Virtustream, as part of Dell EMC, has been advocating for a multi-cloud strategy for years, which makes sense since it provides tools and managed services that help enterprises plan cloud migrations across cloud vendors.

Enterprises in the survey said that they prioritize performance over cost, and compliance and security when matching workloads to cloud environments.

“Cloud is no longer considered just a technology discussion or just a selection of technology options, it is really an operating model for organizations,” he said. Due to that, IT pros and the C-suite work together to select vendors and determine a multi-cloud strategy, the survey said.

Nearly three in four enterprises said that they plan to re-evaluate their cloud strategy within the next two years as business objectives shift and factor into cloud technology plans.

Forty-two percent of respondents said that operational efficiency is their top business objective, followed by innovation and growth.
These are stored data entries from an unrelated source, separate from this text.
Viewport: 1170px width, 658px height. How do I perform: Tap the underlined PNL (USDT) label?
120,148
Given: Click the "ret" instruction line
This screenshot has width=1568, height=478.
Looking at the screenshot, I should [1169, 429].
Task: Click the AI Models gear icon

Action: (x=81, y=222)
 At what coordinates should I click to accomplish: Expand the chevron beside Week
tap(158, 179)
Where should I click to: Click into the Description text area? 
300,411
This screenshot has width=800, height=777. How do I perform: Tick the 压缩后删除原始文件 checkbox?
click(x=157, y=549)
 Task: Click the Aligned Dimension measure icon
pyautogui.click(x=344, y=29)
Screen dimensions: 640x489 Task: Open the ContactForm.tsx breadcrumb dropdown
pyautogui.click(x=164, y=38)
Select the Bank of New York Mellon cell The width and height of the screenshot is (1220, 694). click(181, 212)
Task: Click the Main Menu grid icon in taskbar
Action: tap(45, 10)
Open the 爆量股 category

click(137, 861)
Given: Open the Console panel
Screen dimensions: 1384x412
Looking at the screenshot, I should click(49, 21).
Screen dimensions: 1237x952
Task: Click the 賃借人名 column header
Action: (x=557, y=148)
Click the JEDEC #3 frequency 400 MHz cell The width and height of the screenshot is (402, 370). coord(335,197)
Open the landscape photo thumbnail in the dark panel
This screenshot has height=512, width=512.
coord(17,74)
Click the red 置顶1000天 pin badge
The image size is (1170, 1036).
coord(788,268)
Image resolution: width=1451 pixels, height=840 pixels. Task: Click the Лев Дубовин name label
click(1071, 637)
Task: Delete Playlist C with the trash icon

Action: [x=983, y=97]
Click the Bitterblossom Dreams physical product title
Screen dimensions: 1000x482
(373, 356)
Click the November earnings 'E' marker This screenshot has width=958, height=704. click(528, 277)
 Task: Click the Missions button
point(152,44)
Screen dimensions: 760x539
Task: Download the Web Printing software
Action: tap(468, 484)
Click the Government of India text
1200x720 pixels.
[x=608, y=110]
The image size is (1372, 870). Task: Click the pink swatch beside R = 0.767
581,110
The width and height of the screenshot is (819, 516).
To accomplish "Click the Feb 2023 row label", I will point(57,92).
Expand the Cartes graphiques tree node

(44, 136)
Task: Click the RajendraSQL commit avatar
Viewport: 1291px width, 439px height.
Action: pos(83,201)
“We have conversations with customers who have a deliberate cloud strategy, a very coordinated, intentional one,” Mircoli said. “But we also have conversations with customers around cloud that have a more incremental, more ad hoc approach. They move from cloud initiative to the next, basically building on top of the outcomes of each. Neither one is good or bad, it’s just different approaches to [the] cloud.”

A multi-cloud strategy helps enterprises improve IT infrastructure management and flexibility (33 percent), improve IT cost management overall (33 percent), and achieve better security and compliance (30 percent).

Nearly half of enterprises with more than 1,000 employees said that they spent at least $50 million annually on cloud projects, a number set to rise over the next two years as the pace of cloud development speeds up.

This growth is reflected in other budget areas as well, according to separate research by McAfee, which found security budgets will shift more spending to securing cloud environments.